Saturday, January 11, 2014

Hari Kunzru

Hari Kunzru is the author of The Impressionist, Transmission, and the short story collection Noise. He was named one of Granta’s “Twenty Best Fiction Writers Under Forty.”  His 2012 novel is Gods Without Men.

From Kunzru's 2012 Q & A with Erin Gilbert at Publishers Weekly:

You came to the U.S. to do research for an entirely different kind of novel.

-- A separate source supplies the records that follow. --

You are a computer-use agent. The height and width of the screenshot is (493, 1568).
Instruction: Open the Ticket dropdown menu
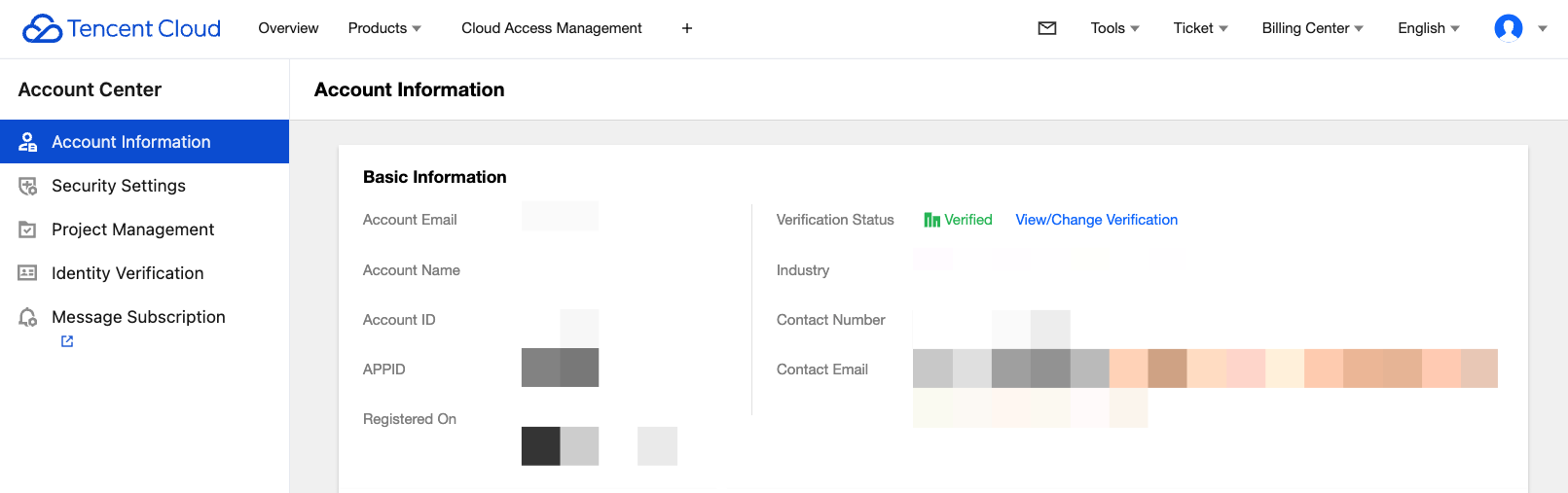[x=1200, y=28]
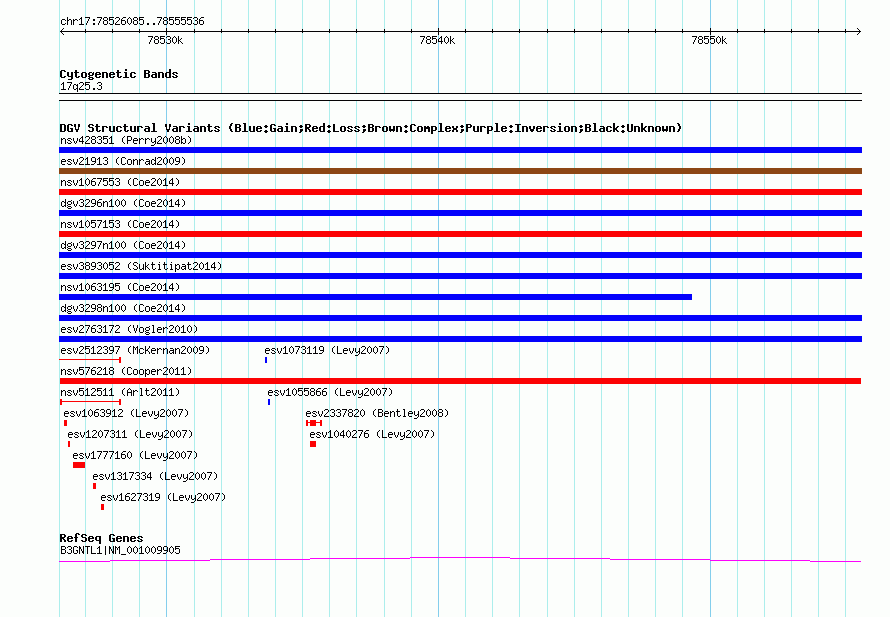Click the esv2763172 (Vogler2010) variant label
This screenshot has width=890, height=617.
pyautogui.click(x=128, y=329)
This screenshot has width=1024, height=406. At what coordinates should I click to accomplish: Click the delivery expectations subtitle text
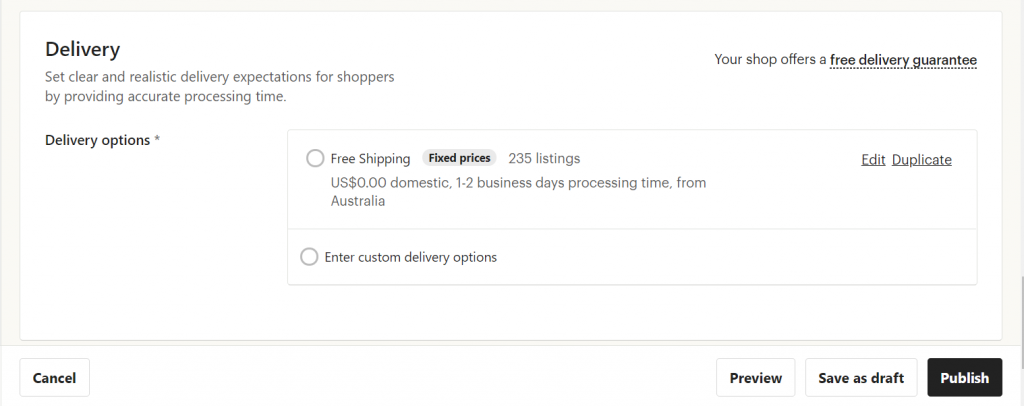pyautogui.click(x=219, y=86)
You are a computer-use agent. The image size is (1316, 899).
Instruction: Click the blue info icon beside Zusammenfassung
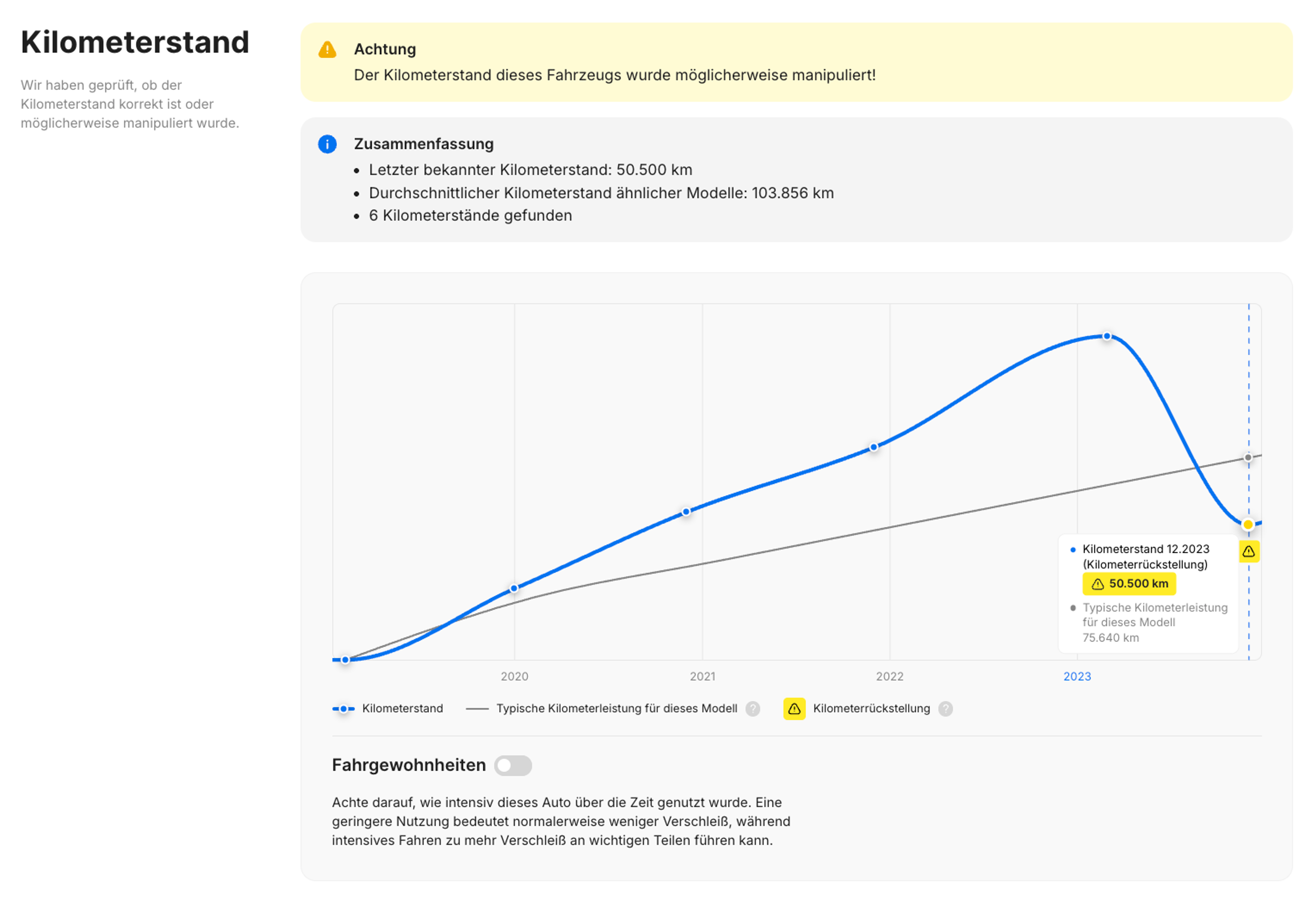point(327,144)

Yeah, I came over to do a fellowship at the Cullman Center in the New York Public Library in 2008. I was going to use their Asian collection and write about 16th-century India. That completely fell apart. I’d underestimated what it would mean to be in America, surrounded by Americans, having to deal with and understand America in a way that I hadn’t before. It seemed the only sensible thing I could write about was America. Just when this project was crumbling and I was freaking out, some friends of mine in L.A. said, “Why don’t you come out and do a road trip?” That’s what led to the book, this week and a half I spent driving around near Joshua Tree.

Can you talk about the title? Many of your characters seem to be men without gods.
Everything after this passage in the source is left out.